转载:https://becominghuman.ai/all-about-normalization-6ea79e70894b
This short post highlights the structural nuances between popular normalization techniques employed while training deep neural networks.
I am hoping that a quick 2 minute glance at this would refresh my memory on the concept, sometime, in the not so distant future.
Let us establish some notations, that will make the rest of the content, easy to follow. We assume that the activations at any layer would be of the dimensions NxCxHxW (and, of course, in the real number space), where, N = Batch Size, C = Number of Channels (filters) in that layer, H = Height of each activation map, W = Width of each activation map.

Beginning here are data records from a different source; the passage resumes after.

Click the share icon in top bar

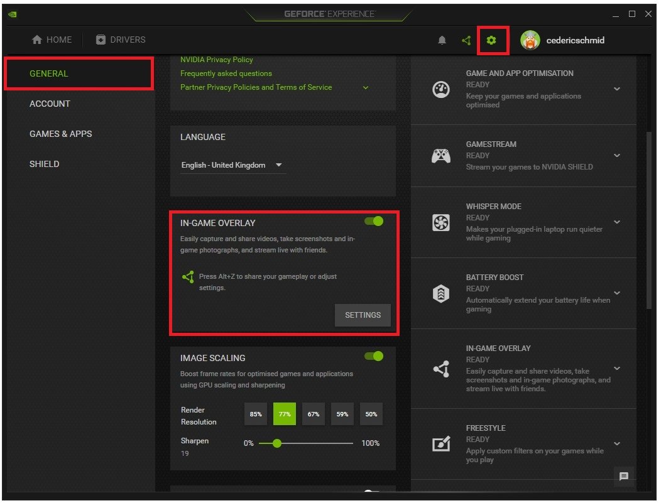click(466, 40)
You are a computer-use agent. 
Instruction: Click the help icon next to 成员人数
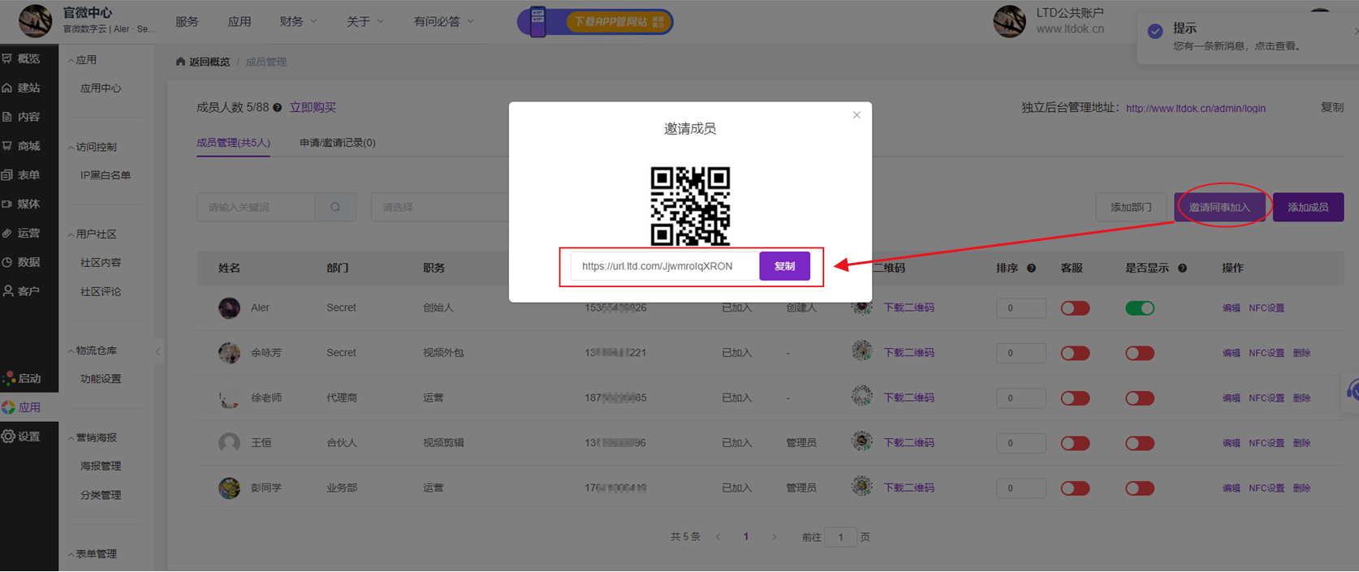pos(278,108)
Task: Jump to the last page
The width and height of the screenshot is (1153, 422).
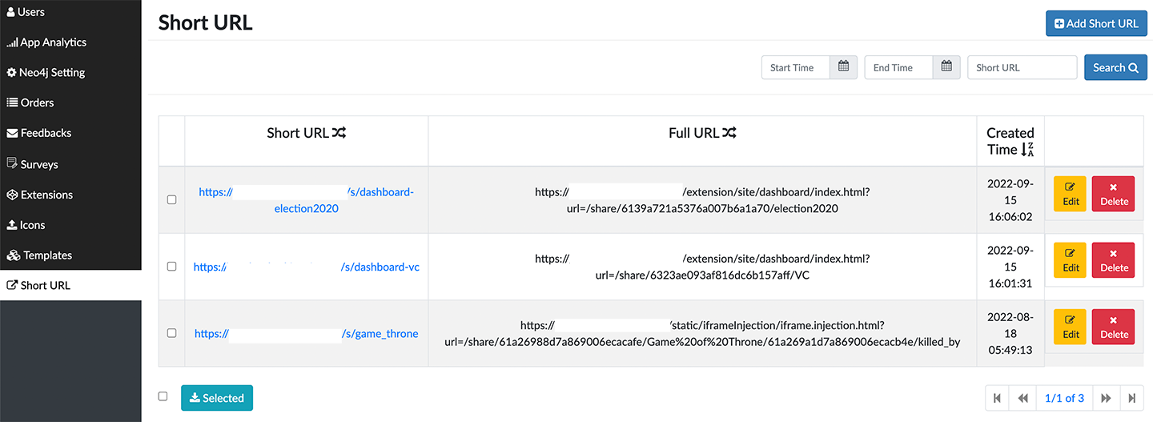Action: point(1131,398)

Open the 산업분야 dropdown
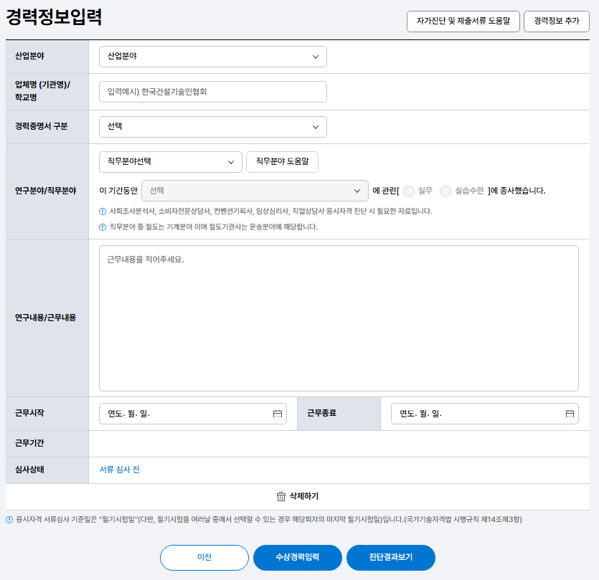point(212,56)
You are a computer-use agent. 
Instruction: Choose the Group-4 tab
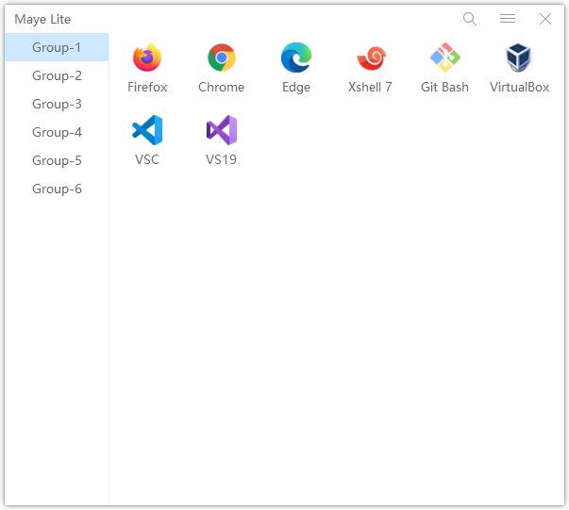57,132
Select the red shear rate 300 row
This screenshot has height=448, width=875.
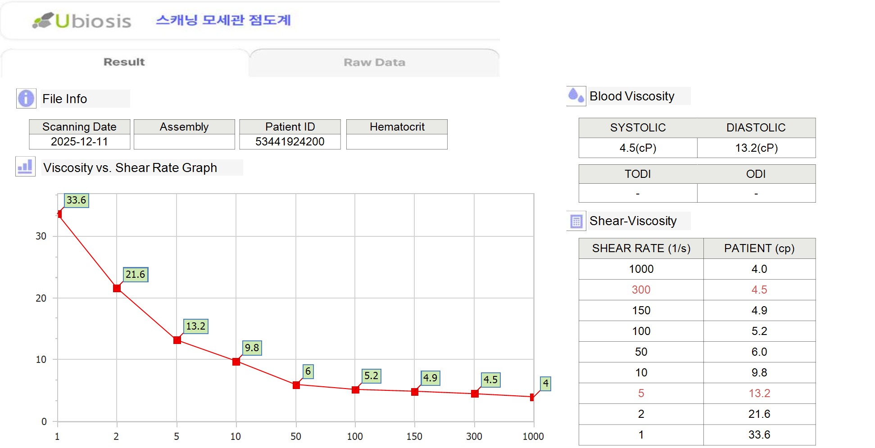point(641,290)
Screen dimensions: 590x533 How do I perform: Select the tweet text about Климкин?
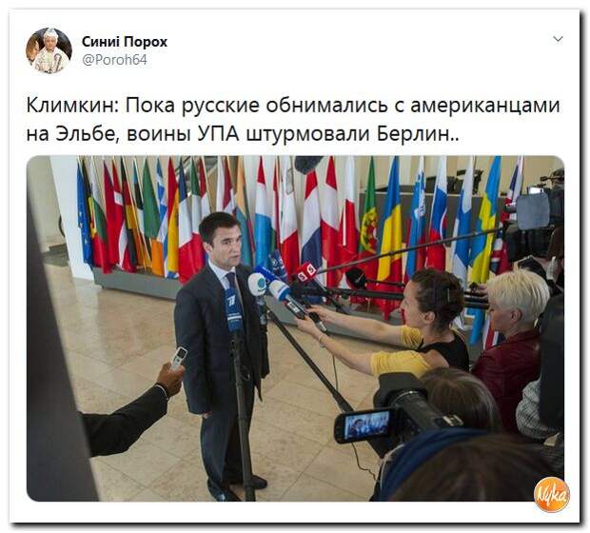[x=293, y=120]
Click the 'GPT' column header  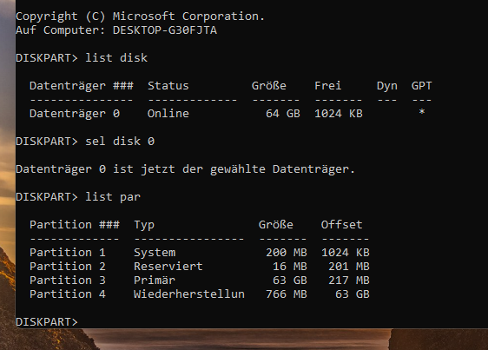[422, 86]
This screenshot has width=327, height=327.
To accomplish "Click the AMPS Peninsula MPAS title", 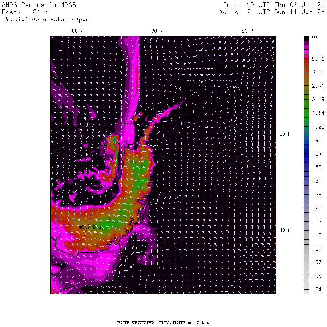I will tap(39, 5).
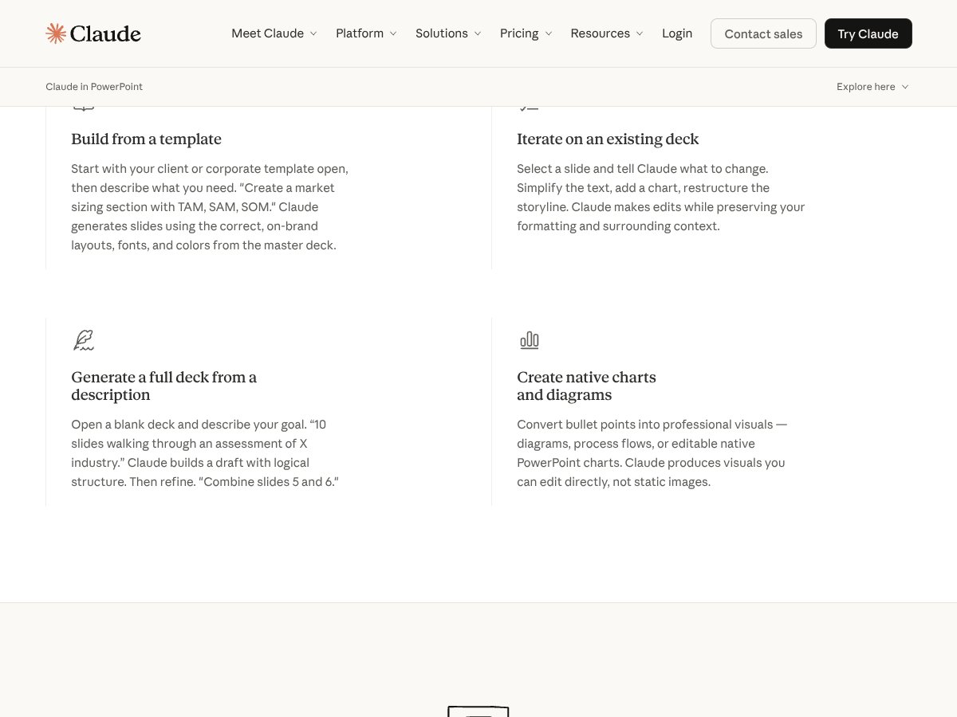Click the Claude wordmark in the header
Viewport: 957px width, 717px height.
pos(104,33)
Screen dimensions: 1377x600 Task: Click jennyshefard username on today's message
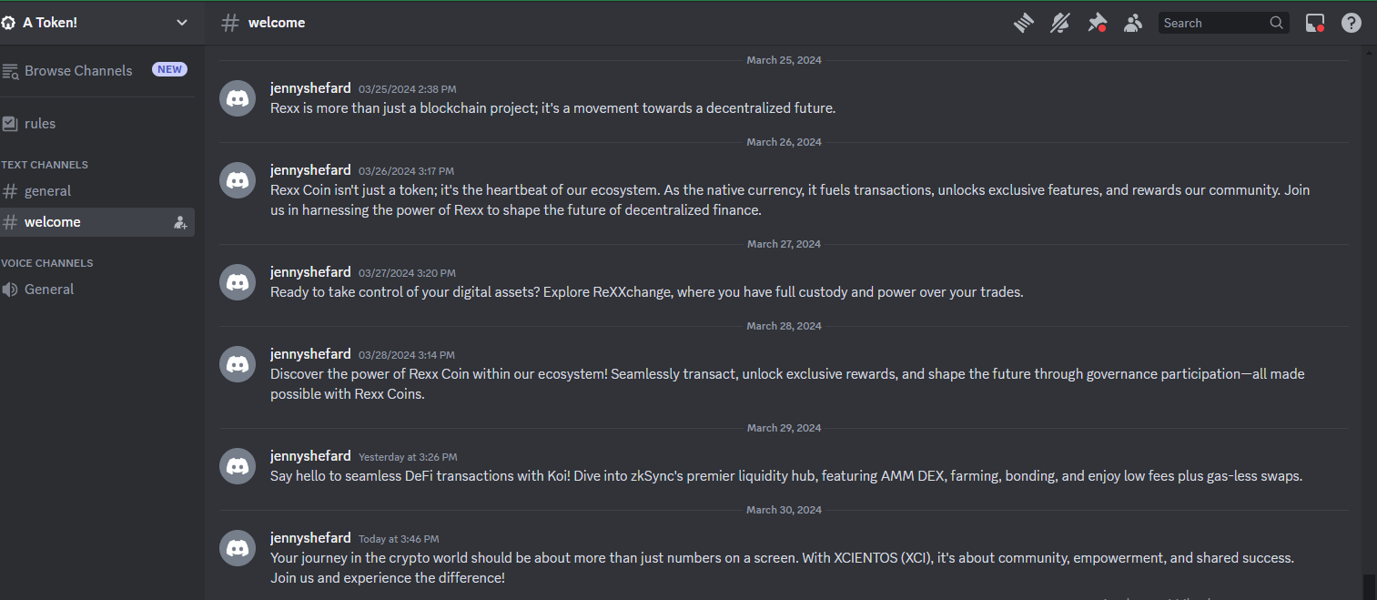(310, 538)
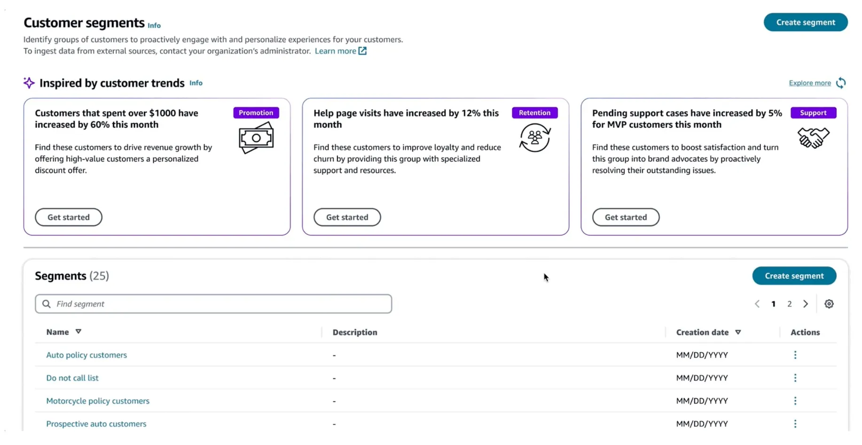Click the top Create segment button
This screenshot has height=445, width=862.
[x=805, y=22]
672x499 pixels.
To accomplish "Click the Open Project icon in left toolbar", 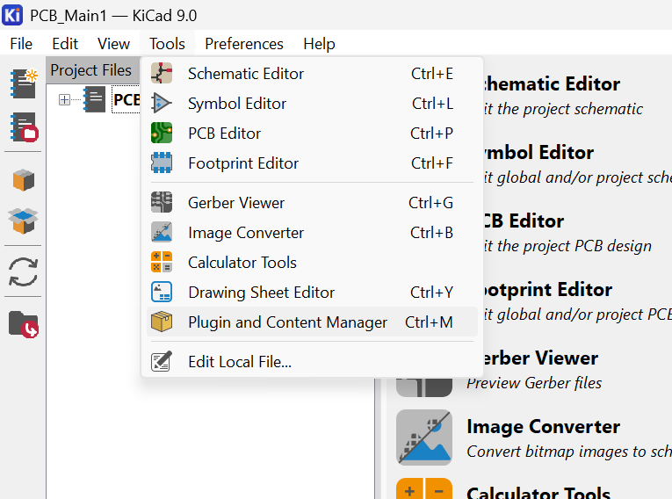I will (24, 127).
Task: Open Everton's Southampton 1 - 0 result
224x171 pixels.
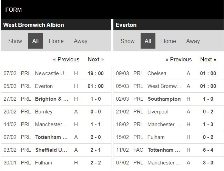Action: [208, 99]
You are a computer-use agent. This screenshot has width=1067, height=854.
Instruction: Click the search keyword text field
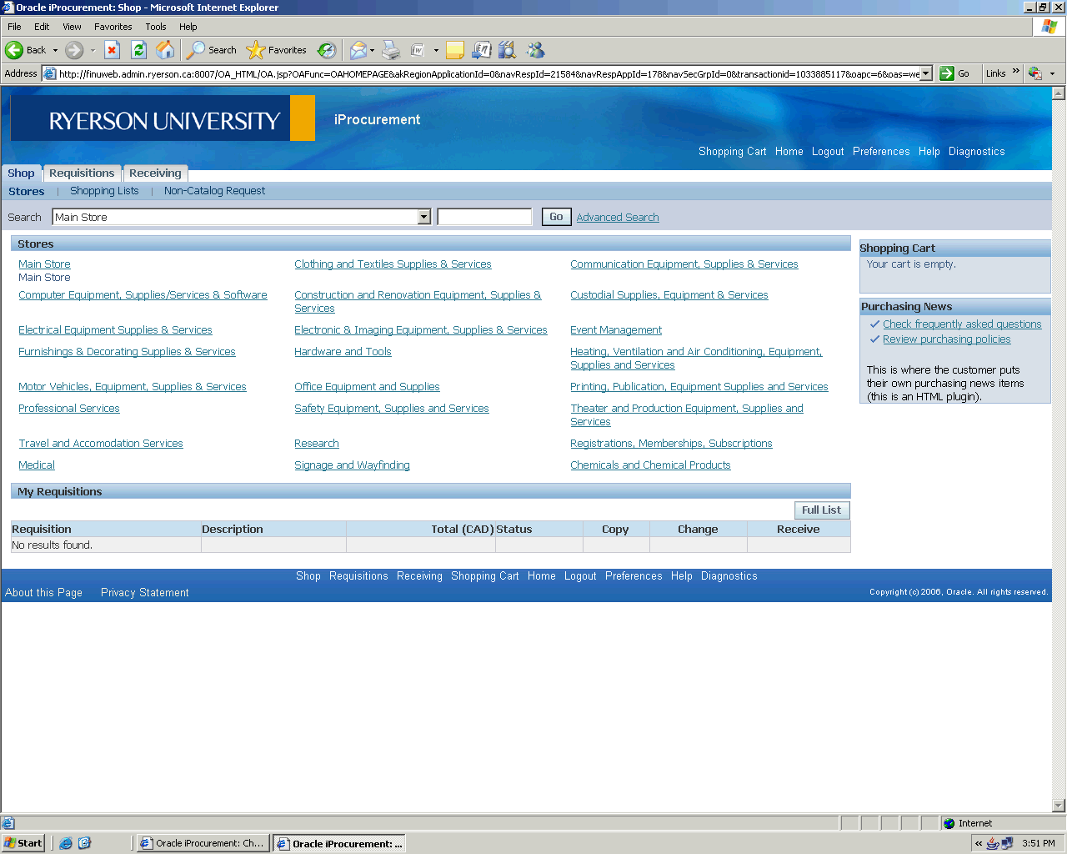tap(484, 218)
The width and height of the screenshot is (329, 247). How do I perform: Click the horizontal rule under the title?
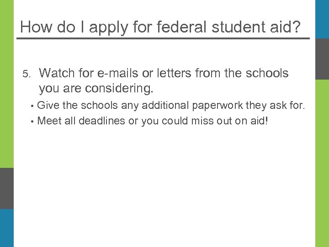[163, 38]
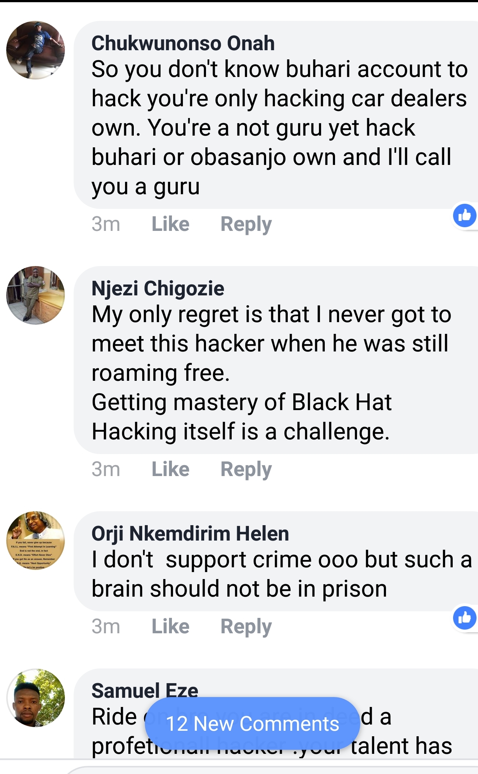Image resolution: width=478 pixels, height=774 pixels.
Task: Open Chukwunonso Onah's name link
Action: click(x=183, y=43)
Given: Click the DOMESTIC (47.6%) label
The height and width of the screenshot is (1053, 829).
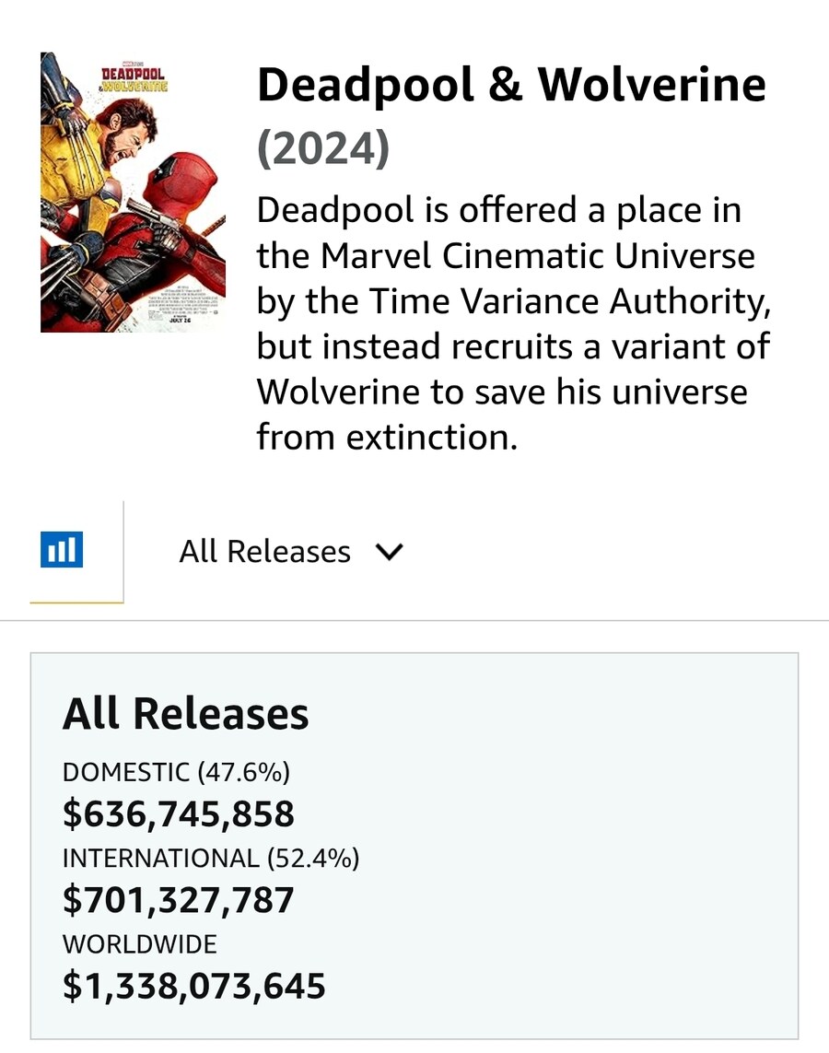Looking at the screenshot, I should [177, 772].
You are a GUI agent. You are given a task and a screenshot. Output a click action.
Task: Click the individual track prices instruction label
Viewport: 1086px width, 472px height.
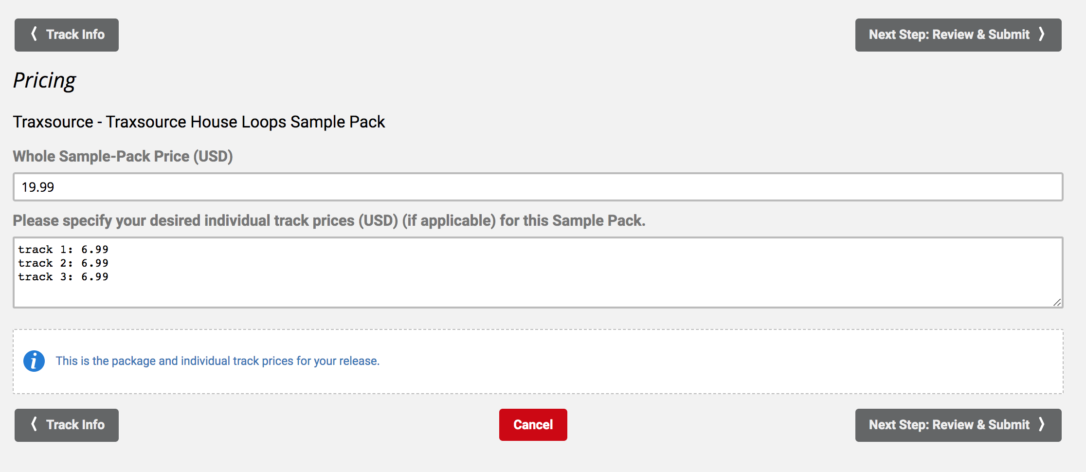pos(329,220)
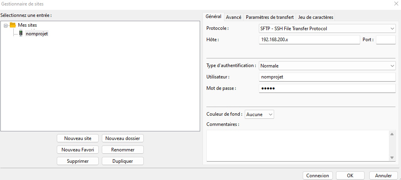This screenshot has width=401, height=180.
Task: Click the Connexion button
Action: (x=318, y=176)
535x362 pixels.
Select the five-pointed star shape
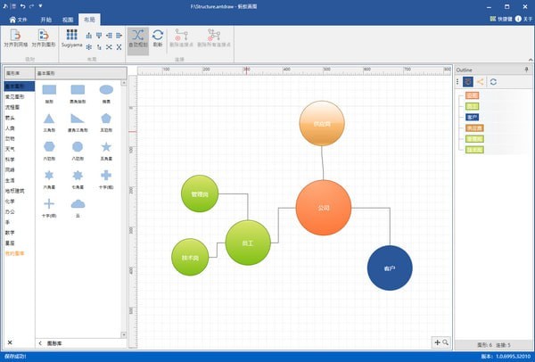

Generally, normalization of activations require shifting and scaling the activations by mean and standard deviation respectively. Batch Normalization, Instance Normalization and Layer Normalization differ in the manner these statistics are calculated.
Batch Normalization
In “Batch Normalization”, mean and variance are calculated for each individual channel across all samples and both spatial dimensions.
Instance Normalization
In “Instance Normalization”, mean and variance are calculated for each individual channel for each individual sample across both spatial dimensions.
Layer Normalization
In “Layer Normalization”, mean and variance are calculated for each individual sample across all channels and both spatial dimensions.
I firmly believe that pictures speak louder than words, and I hope this post brings forth the subtle distinctions between several popular normalization techniques.